I prefer students who have GRE scores over the 70th percentile for the verbal test and over the 50th percentile for the quantitative test. In addition to GRE, I also look at GPA, and work history. I figure that two out of those three should demonstrate aptitude and fortitude (there's no logic to that rule of mine; I use it because I had a good GRE and worked a long time for a very few employers, but I had an average undergraduate GPA). You'll need to have official copies of GRE and GPA for formal applications, but you'll probably share those informally with prospective advisors midway through the process. I won't ask for any of that until I get to the stage where I'm pretty sure that I'll have money. I refuse to accept graduate students into my program unless I have funding to support them (salary, tuition, and research expenses). One problem that this creates for me is that by the time I'm confident enough of new funding to offer an assistantship, you may have committed to another program or professor in this program. Unfortunately, I generally don’t know if I’ll have money until after many students have accepted offers elsewhere. C'est la vie.
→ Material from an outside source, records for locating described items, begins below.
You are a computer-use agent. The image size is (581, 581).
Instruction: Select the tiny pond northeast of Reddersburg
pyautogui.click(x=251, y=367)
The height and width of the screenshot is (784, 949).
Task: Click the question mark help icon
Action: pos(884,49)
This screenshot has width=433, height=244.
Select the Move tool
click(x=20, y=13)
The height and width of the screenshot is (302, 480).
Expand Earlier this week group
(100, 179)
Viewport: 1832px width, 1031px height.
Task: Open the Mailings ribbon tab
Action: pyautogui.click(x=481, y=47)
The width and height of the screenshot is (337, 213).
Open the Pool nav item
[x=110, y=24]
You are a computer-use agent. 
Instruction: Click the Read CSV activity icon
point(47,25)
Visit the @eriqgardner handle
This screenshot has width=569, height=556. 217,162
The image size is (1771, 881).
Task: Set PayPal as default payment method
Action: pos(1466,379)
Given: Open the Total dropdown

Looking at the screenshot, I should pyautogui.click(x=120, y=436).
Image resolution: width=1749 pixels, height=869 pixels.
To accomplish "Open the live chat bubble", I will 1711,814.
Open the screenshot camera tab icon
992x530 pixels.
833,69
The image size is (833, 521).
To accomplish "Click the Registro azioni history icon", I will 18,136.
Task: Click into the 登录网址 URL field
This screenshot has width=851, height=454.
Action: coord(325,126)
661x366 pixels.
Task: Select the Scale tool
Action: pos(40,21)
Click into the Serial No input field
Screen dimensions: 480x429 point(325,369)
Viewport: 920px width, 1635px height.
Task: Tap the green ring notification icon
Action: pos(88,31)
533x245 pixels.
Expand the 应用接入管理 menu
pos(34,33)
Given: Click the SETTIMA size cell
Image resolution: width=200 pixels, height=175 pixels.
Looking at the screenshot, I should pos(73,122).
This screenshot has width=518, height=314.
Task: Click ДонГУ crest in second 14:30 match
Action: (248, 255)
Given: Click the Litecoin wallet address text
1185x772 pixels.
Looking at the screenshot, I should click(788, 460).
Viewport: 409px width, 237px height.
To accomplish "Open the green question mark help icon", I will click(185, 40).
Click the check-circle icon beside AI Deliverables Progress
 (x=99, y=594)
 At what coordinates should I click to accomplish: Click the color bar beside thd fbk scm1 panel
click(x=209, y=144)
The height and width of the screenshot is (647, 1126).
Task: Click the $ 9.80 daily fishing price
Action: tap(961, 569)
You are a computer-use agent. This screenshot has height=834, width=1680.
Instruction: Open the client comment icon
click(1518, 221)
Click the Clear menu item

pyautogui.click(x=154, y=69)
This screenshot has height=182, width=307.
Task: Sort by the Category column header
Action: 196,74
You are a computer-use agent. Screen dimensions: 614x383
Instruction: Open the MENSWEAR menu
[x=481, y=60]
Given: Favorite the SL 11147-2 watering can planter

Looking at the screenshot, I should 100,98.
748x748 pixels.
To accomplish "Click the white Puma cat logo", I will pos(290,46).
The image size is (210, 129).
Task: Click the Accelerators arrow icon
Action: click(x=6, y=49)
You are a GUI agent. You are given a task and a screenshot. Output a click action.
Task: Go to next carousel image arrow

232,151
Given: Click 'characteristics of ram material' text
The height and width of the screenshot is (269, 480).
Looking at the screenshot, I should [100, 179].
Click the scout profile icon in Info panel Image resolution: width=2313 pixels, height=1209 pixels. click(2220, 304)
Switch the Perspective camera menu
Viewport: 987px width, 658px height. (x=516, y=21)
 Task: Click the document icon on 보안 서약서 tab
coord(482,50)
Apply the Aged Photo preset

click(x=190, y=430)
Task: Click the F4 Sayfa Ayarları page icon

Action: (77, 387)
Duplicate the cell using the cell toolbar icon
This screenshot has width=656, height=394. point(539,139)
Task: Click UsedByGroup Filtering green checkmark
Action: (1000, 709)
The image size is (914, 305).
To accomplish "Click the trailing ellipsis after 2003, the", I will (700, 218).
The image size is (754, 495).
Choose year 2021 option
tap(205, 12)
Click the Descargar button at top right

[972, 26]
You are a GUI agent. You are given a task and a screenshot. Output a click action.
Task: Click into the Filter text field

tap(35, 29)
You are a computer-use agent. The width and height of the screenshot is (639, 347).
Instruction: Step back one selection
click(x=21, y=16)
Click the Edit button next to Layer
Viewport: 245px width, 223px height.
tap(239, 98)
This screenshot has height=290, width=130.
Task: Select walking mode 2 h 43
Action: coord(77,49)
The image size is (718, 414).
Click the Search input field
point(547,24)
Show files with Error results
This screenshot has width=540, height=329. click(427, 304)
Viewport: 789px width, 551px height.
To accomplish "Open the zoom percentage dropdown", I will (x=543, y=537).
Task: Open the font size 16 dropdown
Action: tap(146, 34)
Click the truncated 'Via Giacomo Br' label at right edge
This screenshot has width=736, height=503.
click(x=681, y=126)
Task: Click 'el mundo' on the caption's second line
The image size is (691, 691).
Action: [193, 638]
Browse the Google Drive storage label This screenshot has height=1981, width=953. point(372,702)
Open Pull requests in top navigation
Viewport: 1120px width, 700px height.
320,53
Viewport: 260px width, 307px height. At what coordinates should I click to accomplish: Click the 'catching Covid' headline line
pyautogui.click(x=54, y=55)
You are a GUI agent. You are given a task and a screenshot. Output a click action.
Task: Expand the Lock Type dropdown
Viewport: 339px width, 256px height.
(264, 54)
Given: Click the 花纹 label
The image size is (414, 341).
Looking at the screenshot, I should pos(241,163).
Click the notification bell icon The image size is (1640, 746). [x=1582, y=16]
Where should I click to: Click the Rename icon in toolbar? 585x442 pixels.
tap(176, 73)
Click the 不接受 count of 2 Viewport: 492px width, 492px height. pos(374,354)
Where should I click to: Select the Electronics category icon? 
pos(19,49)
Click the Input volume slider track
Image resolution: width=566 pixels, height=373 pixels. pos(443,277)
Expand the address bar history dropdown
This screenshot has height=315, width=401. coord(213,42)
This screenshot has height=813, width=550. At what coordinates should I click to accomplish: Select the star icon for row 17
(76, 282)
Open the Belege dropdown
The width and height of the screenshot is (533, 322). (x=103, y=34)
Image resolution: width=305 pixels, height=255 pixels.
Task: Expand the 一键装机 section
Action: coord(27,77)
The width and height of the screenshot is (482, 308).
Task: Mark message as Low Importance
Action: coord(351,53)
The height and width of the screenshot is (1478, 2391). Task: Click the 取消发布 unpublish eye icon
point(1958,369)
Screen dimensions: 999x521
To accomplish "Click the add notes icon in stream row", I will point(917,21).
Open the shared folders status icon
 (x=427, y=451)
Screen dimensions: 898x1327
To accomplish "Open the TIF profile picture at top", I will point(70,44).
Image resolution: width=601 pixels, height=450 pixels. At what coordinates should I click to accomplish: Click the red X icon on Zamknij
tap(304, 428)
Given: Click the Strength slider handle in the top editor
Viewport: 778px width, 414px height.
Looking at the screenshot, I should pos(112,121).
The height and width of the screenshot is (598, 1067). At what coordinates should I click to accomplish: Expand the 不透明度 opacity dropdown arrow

Trying to apply what I think I know is an important test. Since 1993, I've worked very closely with different committees of the Coastal Wetland Planning, Protection, and Restoration Act Task Force, which spends about $40 million/year building wetland restoration projects. I've been part of a crowd that helps select which proposed projects will be built, and one of a few academic scientists who have assisted with planning monitoring activities and analyzing monitoring data. I often am surprised at the insensitivity of wetlands to our restoration efforts. I try to expose my graduate students to this work because I believe it is valuable experience.

Baton Rouge is a good place to live; it's close to great food, great music, great festivals, and lots of wetlands. The cost-of-living here is fairly cheap too (see the salary calculator). Louisiana is a happening place for wetland research and management. Here is a NGO perspective. Here is a restoration perspective. Here is some oil-spill research. Despite Louisiana's well deserved reputation for poor quality education in general; the state-funded research environment far exceeds that in most states.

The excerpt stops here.